While the prevalence of insomnia is unknown, surveys suggest that up to 50
percent of adults have difficulty sleeping from time to time. The vast majority
of people who regularly suffer from the inability to initiate and maintain sleep
are untreated and undiagnosed. Insomnia often has a serious impact on a
patient's general health and quality of life, including impaired daytime
functioning and decreased work productivity.

Indiplon, which Neurocrine licensed from DOV Pharmaceuticals, is a
non-benzodiazepine that acts on a specific site of the GABA-A receptor. Indiplon
is being studied in both immediate release and modified release formulations to
address the problems of sleep initiation and maintenance as well as middle of
the night awakenings.

Data have shown that indiplon is both efficacious and well tolerated in
achieving rapid sleep induction without next-day residual effects.

"Getting patients to sleep through the night and awake rested and refreshed is
the key objective of treatment," said Hank McKinnell, Pfizer chairman and chief
executive officer. "We are very pleased to be able to work with Neurocrine on
this innovative treatment option. Indiplon has been shown to address the unmet
needs of patients who can't fall asleep as well as those who wake in the night."
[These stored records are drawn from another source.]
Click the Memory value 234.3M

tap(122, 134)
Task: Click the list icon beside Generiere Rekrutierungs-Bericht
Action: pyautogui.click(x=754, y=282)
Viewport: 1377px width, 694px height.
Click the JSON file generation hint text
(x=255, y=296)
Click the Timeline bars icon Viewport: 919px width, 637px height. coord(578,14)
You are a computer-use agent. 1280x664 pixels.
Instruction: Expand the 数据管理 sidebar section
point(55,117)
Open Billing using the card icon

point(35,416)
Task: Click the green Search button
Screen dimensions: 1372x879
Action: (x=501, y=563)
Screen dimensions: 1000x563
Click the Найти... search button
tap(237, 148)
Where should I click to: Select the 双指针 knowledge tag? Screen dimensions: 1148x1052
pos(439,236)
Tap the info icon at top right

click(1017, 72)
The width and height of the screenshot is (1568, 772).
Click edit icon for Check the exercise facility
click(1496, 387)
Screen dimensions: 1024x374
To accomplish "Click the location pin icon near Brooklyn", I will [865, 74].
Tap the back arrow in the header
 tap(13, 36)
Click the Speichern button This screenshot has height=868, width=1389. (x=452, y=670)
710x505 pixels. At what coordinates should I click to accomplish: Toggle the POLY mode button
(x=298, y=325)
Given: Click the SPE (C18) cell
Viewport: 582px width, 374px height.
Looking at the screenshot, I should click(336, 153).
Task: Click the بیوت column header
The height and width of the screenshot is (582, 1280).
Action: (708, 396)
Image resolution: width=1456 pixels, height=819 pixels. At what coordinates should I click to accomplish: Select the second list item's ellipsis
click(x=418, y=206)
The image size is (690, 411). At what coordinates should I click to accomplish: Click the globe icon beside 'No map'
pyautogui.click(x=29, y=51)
Neurocrine Biosciences Inc. is a product-based biopharmaceutical company focused
on neurological and endocrine diseases and disorders. The company's product
candidates address some of the largest pharmaceutical markets in the world,
including insomnia, anxiety, depression, malignant brain tumors and peripheral
cancers, diabetes, multiple sclerosis, irritable bowel syndrome, eating
disorders, pain, stroke, and certain female health disorders.

Pfizer Inc discovers, develops, manufactures and markets leading prescription
medicines for humans and animals, and many of the world's best-known consumer
brands.

DISCLOSURE NOTICE: The information contained in this document is as of December
19, 2002. Pfizer assumes no obligation to update any forward-looking statements
contained in this document as a result of new information or future events or
developments.

This document contains forward-looking information about a product in
development that involves inherent uncertainties. The success of this research
and development project and the speed with which regulatory authorizations and
the launch of the product may be achieved, as well as competitive factors, could
affect the actual outcome of this collaboration.

A further list and description of the risks, uncertainties and other matters
that could cause the Pfizer's description contained herein to differ materially
can be found in the Company's Annual Report on Form 10-K for the fiscal year
ended December 31, 2001, and in its periodic reports on Forms 10-Q and 8-K (if
any).


SOURCE  Pfizer Inc; Neurocrine Biosciences, Inc.